Jesus starts directly with the condition the “Kingdom of Heaven” in the heart, and he does not find the means to it in the observances of the Jewish church; the reality of Judaism itself (its need to preserve itself) he regards as nothing; he is purely inward.—
He likewise ignores the entire system of crude formalities governing intercourse with God: he opposes the whole teaching of repentance and atonement; he demonstrates how one must live in order to feel “deified”—and how one will not achieve it through repentance and contrition for one’s sins: “Sin is of no account” is his central judgment.
Sin, repentance, forgiveness—none of this belongs here—it is acquired from Judaism, or it is pagan.
161.
The Kingdom of Heaven is a condition of the heart (—it is said of children “for theirs is the Kingdom of Heaven”) : Not something “above the earth.” The Kingdom of God does not “come” chronologically-historically, on a certain day in the calendar, something that might be here one day but not the day before: it is an “inward change in the individual,” something that comes at every moment and at every moment has not yet arrived—
162.
The thief on the Cross:—When even the criminal undergoing a painful death declares: “the way this Jesus suffers and dies, without rebelling, without enmity, graciously, resignedly, is the only right way,” he has affirmed the gospel: and with that he is in Paradise—
163.
Neither by deeds nor in your heart should you resist him who harms you.
You should admit of no ground for divorcing your wife.
You should make no distinction between strangers and neighbors, foreigners and fellow countrymen.
You should be angry with no one, you should show contempt to no one.

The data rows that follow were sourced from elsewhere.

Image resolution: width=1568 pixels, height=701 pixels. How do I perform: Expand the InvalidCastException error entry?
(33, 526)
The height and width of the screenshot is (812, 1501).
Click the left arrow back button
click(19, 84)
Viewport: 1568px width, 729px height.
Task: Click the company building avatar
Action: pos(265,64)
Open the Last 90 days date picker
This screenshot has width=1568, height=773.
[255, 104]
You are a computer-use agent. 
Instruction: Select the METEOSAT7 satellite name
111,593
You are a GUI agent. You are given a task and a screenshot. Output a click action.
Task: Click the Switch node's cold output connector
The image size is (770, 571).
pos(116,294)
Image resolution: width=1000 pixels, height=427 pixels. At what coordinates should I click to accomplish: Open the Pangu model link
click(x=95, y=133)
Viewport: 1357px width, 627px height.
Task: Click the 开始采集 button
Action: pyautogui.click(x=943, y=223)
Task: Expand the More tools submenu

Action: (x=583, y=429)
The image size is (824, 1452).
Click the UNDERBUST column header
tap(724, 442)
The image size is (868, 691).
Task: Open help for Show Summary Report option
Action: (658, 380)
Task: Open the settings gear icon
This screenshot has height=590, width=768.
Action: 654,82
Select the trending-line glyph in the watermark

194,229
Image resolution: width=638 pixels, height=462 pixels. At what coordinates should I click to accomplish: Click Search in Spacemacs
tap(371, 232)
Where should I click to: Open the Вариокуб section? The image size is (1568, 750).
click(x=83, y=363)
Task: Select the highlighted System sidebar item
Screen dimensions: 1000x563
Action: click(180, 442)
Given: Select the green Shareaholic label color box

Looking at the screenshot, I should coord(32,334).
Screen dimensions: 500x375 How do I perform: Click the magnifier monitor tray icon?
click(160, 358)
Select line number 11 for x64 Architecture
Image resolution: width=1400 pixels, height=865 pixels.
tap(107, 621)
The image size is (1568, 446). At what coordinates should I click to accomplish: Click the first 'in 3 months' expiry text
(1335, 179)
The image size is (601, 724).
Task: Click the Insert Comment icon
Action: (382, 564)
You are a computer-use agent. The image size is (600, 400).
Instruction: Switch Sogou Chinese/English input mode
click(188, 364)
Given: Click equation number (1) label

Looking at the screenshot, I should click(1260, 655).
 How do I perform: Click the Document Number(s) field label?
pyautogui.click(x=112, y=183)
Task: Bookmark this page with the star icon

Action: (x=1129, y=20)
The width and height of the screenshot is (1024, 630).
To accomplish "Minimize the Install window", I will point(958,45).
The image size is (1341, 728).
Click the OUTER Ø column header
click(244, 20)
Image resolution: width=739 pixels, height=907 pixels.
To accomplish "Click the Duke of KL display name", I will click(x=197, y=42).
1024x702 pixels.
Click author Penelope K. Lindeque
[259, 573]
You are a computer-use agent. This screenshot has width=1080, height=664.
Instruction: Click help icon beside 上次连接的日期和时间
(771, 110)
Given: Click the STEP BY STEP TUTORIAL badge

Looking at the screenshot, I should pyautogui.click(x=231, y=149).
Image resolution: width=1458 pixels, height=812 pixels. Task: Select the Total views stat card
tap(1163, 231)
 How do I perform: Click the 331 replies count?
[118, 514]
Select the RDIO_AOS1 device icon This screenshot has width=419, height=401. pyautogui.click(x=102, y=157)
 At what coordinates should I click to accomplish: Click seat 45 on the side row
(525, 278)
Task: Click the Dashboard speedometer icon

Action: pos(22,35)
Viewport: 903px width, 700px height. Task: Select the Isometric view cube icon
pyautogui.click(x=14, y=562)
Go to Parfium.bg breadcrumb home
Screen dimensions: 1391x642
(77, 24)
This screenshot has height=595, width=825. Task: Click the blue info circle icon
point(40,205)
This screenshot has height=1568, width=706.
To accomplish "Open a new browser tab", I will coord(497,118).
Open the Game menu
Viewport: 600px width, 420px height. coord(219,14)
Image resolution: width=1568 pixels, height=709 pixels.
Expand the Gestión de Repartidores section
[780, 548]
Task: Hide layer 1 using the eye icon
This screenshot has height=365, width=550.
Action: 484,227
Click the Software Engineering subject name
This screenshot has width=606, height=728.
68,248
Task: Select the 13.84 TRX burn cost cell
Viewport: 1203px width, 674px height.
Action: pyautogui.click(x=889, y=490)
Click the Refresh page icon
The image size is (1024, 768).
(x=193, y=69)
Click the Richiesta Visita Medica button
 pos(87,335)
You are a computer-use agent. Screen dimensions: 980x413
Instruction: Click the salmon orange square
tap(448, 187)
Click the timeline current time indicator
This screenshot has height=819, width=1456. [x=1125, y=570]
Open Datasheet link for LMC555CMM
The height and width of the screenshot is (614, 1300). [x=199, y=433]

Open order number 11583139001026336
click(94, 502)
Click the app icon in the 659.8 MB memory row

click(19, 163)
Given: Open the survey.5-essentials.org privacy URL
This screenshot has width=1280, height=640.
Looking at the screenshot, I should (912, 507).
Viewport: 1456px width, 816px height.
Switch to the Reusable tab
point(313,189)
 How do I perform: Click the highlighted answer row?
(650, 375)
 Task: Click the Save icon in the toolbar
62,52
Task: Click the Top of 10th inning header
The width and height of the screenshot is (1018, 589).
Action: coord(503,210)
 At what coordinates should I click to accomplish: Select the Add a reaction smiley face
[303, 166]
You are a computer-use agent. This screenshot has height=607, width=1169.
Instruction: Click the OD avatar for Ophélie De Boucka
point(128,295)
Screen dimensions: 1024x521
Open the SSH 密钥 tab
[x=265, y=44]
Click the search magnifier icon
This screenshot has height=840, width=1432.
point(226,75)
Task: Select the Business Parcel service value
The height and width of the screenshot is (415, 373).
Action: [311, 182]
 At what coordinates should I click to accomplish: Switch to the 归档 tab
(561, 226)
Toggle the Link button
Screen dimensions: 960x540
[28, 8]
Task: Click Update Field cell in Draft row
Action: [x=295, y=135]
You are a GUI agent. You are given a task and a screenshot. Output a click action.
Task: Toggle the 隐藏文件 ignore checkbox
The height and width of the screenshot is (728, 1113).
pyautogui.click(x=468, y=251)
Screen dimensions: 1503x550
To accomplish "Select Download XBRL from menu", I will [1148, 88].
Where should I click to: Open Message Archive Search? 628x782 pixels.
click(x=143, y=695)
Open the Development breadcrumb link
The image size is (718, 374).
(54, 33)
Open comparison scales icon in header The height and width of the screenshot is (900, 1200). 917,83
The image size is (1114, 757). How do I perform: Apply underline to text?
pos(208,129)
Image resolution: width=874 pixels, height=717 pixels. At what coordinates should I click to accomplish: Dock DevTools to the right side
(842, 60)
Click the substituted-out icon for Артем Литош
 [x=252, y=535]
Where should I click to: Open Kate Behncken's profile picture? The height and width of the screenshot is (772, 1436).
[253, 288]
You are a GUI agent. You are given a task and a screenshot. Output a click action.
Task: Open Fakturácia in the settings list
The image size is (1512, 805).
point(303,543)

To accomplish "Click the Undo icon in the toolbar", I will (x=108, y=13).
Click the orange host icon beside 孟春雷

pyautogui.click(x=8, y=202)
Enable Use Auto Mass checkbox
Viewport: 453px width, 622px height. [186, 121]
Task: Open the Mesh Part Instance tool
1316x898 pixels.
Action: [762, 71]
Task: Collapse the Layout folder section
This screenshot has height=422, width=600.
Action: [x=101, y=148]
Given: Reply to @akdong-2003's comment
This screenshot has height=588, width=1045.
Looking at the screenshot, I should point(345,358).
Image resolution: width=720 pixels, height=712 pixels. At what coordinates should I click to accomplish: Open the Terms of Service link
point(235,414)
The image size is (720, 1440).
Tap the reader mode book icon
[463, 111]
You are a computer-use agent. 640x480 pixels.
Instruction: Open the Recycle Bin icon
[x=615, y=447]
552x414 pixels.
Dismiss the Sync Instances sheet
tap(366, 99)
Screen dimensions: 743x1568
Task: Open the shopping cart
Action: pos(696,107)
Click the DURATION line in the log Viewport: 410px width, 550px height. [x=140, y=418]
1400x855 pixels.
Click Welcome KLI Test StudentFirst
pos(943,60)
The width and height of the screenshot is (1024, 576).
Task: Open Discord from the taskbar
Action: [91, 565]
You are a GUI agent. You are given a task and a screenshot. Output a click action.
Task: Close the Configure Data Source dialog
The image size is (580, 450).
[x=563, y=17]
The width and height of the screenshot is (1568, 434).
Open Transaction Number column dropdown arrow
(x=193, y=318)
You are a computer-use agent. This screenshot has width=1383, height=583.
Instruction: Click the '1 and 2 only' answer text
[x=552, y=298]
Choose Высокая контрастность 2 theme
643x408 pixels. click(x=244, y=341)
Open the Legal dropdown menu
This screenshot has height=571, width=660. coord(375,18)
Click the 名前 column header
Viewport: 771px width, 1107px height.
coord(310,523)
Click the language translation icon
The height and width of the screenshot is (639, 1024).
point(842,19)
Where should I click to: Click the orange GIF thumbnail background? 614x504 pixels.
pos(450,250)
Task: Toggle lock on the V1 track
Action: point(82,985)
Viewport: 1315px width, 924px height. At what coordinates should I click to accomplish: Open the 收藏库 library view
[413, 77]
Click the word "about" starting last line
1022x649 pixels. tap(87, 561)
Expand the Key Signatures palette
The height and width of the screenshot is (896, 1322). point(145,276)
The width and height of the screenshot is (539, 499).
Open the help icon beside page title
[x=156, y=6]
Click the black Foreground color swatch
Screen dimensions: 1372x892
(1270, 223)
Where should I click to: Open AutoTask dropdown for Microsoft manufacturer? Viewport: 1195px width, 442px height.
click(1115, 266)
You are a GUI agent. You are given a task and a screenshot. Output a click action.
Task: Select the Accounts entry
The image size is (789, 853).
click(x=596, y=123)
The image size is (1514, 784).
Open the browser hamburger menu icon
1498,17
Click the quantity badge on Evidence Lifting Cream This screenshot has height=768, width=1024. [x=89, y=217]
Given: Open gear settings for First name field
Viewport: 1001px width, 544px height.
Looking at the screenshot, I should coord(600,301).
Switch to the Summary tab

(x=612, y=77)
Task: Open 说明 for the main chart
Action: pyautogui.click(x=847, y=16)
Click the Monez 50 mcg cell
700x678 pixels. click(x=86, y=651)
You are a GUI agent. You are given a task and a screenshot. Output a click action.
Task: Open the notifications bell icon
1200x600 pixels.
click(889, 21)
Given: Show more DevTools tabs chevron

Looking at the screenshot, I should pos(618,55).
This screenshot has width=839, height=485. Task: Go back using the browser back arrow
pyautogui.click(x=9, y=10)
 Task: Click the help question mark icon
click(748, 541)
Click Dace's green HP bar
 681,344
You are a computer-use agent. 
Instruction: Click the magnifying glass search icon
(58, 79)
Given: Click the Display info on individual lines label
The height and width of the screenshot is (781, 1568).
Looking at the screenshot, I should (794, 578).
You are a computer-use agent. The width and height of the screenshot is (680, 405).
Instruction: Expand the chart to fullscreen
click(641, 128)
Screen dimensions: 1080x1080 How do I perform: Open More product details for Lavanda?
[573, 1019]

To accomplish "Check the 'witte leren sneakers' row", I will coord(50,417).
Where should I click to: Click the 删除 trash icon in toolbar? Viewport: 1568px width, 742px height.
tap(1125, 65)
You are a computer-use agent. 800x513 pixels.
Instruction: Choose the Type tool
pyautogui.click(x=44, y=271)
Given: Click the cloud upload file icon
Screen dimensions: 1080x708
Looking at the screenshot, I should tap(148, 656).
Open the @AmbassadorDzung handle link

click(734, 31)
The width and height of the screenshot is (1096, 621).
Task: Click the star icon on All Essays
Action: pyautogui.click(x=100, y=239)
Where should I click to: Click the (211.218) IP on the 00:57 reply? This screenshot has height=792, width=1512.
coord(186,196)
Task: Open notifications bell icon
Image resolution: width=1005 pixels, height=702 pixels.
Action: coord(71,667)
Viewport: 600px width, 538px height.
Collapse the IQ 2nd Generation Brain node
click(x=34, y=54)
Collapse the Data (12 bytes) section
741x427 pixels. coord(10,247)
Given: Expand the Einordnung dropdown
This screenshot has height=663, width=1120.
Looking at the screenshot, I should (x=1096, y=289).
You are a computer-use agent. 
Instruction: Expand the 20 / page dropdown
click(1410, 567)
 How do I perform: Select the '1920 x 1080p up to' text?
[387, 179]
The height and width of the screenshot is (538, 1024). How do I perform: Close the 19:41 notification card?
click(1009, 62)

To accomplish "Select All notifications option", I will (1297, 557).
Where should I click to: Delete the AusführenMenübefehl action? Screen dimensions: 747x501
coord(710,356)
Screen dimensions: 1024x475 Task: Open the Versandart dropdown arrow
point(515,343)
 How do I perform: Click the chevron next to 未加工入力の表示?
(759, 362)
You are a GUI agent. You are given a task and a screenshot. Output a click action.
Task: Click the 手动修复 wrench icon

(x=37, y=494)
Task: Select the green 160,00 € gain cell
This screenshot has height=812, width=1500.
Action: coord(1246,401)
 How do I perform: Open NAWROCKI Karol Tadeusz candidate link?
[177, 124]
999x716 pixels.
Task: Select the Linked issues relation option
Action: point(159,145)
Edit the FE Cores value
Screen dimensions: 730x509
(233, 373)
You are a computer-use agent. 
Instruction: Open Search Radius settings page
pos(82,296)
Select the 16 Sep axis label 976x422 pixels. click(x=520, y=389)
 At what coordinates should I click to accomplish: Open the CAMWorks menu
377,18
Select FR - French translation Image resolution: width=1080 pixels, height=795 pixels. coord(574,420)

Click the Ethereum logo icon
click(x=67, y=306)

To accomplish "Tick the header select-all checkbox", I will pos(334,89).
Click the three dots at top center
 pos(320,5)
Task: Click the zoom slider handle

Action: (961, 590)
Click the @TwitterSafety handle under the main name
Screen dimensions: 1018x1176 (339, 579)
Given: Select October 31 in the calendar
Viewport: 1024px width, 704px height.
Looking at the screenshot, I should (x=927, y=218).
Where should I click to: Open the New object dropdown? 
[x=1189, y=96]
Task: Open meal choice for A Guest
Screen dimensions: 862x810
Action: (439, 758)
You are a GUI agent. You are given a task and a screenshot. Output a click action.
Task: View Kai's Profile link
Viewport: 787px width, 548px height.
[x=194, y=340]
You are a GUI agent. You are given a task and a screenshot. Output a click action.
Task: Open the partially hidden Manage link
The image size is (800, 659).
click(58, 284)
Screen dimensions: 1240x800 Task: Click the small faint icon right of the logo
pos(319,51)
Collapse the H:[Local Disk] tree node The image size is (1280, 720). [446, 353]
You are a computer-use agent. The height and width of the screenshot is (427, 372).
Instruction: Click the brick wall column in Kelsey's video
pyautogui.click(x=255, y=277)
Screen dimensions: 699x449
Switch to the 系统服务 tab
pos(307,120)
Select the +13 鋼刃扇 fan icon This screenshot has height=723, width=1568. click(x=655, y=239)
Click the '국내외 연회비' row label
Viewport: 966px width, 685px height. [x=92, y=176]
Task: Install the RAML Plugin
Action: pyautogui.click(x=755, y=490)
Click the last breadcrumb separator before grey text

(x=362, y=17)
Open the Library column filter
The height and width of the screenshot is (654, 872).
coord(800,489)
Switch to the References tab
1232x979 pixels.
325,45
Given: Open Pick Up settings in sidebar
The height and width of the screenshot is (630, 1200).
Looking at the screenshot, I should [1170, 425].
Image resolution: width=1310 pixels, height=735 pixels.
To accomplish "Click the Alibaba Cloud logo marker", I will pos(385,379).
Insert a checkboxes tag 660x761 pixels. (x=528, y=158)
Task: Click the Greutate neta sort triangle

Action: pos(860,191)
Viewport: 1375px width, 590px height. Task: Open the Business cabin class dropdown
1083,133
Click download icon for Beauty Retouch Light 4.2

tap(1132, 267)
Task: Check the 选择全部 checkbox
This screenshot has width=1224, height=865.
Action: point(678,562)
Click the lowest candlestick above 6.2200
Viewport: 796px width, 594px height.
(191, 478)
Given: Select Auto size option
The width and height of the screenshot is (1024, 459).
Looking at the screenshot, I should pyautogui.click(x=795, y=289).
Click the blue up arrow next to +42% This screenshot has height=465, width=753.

Give alms in secret. You should not want to become rich. You should not swear. You should not judge. You should be reconciled with foes; you should forgive. Do not pray publicly.
“Bliss” is not something promised: it is there if you live and act in such and such a way.
164.
The entire prophet and miracle-worker attitude, the anger, the calling down of judgment is a dreadful corruption (e.g., Mark 6:11. And whosoever shall not receive you . . . verily I say unto you, it shall be more tolerable for Sodom and Gomorrha, etc.). The “fig tree” (Matt. 21:18): Now in the morning as he returned into the city, he hungered. And when he saw a fig tree in the way, he came to it, and found nothing thereon, but leaves only, and said unto it, “Let no fruit grow on thee henceforward forever.” And presently the fig tree withered away.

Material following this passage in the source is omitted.